Saw the neurosurgeon yesterday. He says No to a Chiari-related respiratory difficulties (chronic progressive dyspnea, respiratory failure), because it is not big enough (5.5mm) to block flow and/or affect nerves related to breathing. He suggested a neurologist visit to further evaluate. He was OK for a NS, but till rather arrogant and somewhat dismissive. His after visit report had inaccuracies (so common) such as stating this or that test evaluation was normal when he did not even do the evaluation. I see this a lot. Its as though the docs tick some boxes on a form that say yeah I did it and its fine. May or may not matter for diagnosis or treatment but it speaks to their honesty and integrity imo.

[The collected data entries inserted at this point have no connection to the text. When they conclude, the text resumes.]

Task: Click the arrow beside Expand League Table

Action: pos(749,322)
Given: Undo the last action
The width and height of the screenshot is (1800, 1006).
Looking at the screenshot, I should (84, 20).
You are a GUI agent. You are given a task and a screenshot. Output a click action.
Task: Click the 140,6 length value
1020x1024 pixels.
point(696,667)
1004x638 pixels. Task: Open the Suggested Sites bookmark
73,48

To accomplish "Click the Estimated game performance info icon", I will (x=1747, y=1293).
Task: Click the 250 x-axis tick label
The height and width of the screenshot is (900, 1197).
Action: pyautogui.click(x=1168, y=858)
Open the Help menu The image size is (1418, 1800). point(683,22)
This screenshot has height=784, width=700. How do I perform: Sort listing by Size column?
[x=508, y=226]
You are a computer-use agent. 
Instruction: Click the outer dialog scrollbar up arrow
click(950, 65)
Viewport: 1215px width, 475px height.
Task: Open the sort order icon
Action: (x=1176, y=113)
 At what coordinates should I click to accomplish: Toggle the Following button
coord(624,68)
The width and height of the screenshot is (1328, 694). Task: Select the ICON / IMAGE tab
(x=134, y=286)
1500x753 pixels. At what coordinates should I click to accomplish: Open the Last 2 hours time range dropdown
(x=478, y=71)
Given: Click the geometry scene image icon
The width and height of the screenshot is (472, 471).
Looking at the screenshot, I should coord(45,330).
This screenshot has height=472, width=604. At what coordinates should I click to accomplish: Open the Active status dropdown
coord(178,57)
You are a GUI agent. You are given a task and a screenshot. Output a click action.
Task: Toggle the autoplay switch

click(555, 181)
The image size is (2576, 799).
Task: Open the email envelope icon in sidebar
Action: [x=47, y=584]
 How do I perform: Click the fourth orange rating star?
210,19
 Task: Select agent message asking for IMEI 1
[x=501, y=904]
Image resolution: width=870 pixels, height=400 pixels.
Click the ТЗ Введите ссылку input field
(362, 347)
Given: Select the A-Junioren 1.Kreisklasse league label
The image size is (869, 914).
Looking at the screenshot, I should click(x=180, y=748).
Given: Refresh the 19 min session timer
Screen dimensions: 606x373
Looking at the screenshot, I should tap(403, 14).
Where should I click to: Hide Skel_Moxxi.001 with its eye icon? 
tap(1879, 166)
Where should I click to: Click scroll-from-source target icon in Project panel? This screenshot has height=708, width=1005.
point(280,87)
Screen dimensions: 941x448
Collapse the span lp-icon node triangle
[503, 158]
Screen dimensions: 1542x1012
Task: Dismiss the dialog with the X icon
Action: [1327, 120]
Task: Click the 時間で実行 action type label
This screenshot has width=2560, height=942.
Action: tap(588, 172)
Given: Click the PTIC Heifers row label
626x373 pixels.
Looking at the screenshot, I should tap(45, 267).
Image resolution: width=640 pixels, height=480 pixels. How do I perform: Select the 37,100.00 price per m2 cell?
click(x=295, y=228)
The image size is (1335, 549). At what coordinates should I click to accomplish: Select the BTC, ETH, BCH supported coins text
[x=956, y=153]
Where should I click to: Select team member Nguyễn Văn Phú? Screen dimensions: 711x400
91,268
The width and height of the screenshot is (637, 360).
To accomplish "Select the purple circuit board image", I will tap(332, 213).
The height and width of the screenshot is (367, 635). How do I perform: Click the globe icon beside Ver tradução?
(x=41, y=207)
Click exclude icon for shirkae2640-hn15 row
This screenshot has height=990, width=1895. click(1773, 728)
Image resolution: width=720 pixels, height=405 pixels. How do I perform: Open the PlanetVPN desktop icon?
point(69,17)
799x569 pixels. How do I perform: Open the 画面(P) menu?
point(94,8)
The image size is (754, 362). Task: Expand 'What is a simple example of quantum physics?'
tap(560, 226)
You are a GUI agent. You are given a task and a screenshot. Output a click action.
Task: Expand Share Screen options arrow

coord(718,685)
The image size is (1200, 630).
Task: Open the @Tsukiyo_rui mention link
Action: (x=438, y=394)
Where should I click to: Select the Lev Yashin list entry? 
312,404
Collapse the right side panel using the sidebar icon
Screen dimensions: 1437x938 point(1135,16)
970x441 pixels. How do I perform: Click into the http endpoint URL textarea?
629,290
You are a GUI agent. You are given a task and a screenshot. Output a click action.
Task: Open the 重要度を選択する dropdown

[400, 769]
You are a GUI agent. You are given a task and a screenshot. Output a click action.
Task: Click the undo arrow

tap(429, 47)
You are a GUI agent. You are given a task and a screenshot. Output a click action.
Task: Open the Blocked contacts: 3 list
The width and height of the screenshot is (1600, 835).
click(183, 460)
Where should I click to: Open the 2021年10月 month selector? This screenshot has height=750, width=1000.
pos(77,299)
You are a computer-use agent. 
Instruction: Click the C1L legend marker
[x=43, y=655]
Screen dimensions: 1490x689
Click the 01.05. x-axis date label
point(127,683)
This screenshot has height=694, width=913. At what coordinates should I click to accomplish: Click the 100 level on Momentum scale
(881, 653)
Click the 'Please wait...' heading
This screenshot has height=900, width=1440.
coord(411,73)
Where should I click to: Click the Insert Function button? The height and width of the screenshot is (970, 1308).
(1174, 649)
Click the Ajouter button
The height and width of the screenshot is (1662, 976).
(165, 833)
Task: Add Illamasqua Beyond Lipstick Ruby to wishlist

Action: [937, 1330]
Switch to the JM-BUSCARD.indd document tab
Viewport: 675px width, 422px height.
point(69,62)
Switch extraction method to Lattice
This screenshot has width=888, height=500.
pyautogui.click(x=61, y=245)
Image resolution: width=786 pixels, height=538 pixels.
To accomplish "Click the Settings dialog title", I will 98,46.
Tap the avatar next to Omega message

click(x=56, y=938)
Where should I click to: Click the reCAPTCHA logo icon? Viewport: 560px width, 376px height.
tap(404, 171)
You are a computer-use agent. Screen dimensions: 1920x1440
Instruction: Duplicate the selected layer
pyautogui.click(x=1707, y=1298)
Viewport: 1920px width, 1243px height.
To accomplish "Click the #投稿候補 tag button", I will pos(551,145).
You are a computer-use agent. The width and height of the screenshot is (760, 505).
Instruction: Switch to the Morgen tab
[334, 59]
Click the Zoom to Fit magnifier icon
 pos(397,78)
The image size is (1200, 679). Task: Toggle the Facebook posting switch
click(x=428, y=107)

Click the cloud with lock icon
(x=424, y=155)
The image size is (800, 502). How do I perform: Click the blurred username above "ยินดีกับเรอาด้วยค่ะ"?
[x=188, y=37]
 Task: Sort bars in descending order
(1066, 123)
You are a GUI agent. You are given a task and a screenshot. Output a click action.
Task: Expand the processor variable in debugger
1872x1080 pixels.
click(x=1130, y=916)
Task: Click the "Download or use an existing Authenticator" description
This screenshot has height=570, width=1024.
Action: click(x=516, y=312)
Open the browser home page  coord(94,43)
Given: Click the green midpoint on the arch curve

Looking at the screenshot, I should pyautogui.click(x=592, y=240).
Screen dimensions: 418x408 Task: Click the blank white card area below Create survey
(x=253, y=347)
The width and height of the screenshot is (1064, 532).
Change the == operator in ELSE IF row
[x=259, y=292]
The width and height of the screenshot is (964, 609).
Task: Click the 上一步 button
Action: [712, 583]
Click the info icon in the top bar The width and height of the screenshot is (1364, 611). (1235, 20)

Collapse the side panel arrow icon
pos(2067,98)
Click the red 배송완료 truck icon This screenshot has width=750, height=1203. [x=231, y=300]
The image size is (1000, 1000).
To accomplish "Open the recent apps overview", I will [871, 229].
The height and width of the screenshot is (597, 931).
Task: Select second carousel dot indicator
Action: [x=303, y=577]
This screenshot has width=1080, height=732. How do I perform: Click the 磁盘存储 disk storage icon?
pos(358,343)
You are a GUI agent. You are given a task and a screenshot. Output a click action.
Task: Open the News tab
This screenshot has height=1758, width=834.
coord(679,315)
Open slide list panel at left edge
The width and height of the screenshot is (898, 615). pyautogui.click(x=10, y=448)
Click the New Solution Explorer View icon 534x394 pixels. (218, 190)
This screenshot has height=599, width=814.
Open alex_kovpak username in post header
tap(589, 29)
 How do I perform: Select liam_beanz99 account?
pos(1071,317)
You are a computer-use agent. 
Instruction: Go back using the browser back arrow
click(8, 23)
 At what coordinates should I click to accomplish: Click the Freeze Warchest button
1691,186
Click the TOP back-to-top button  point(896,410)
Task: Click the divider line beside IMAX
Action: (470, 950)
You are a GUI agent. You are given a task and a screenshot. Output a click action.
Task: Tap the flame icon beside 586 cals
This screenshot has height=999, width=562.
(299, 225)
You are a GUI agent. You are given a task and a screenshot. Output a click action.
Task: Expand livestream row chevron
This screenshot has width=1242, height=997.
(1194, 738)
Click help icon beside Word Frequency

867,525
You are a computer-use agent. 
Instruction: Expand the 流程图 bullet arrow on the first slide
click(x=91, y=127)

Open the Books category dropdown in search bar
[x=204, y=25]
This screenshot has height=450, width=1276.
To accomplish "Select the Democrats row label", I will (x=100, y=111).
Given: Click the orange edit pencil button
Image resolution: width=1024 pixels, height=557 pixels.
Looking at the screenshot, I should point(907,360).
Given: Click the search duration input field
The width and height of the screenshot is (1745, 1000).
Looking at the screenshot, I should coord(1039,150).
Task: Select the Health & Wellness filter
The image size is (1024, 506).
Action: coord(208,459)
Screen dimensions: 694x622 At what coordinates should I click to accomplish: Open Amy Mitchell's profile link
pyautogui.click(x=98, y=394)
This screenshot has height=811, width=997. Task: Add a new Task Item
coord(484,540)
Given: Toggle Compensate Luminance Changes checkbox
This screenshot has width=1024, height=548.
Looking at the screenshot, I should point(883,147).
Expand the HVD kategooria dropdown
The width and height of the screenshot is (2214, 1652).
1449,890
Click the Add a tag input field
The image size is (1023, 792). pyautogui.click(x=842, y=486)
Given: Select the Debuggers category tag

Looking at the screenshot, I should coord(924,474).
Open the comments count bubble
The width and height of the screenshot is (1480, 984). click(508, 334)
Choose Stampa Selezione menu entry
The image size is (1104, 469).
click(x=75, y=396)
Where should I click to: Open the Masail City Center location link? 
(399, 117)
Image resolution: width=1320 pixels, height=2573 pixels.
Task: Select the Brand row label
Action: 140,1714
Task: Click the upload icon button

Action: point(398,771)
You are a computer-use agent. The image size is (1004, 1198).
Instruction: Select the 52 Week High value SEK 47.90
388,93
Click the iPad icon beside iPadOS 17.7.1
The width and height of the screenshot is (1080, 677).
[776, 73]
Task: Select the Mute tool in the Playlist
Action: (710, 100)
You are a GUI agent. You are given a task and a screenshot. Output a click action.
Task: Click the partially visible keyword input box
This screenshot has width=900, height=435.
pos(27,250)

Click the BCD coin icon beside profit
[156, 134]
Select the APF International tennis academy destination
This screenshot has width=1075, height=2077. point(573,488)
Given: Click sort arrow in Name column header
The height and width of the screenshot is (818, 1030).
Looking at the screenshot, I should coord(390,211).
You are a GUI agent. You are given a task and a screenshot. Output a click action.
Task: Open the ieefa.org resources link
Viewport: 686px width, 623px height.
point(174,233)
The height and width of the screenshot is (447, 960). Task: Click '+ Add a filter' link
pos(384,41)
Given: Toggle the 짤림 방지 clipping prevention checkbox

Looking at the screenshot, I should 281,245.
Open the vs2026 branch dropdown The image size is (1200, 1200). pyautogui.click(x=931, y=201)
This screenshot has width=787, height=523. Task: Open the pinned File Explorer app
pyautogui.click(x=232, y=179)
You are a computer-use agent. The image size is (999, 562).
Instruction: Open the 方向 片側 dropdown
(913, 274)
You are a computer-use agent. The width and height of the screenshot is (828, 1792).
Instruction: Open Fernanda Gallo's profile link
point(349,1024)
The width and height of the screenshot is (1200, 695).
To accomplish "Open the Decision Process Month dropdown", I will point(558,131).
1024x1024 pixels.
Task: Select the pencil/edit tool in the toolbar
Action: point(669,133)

Also had the sleep study, but only slept a couple hours. The tech said I had no problems during that time and suggested the at home oximetry could actually be wrong (the oximetry showed 70 events an hour with desaturations below 88 most of the 7 hours). Wow. THAT wrong? So confused, but of course I would be thrilled to not need o2 or pap machine.
I know nothing more than I did 2 months ago when things went awry again (leading to an ER visit and a re-investigation into my chronic dyspnea and hypercapnia).
But, I really hate the medical industry and generally just accept my situation and follow a healthy lifestyle. For so many reasons, the whole process makes me feel worse - stress, frustration. A lot is about attitude both mine and theirs. I am not obsequious or servile enough for most. I see them as a hired consultant from whom I expect intelligent considerate information. Too many expect me to kiss their precious butskies.
Maybe if I get bad enough I can continue the process. For now, I think I will go about life as well as I can and skip the docs.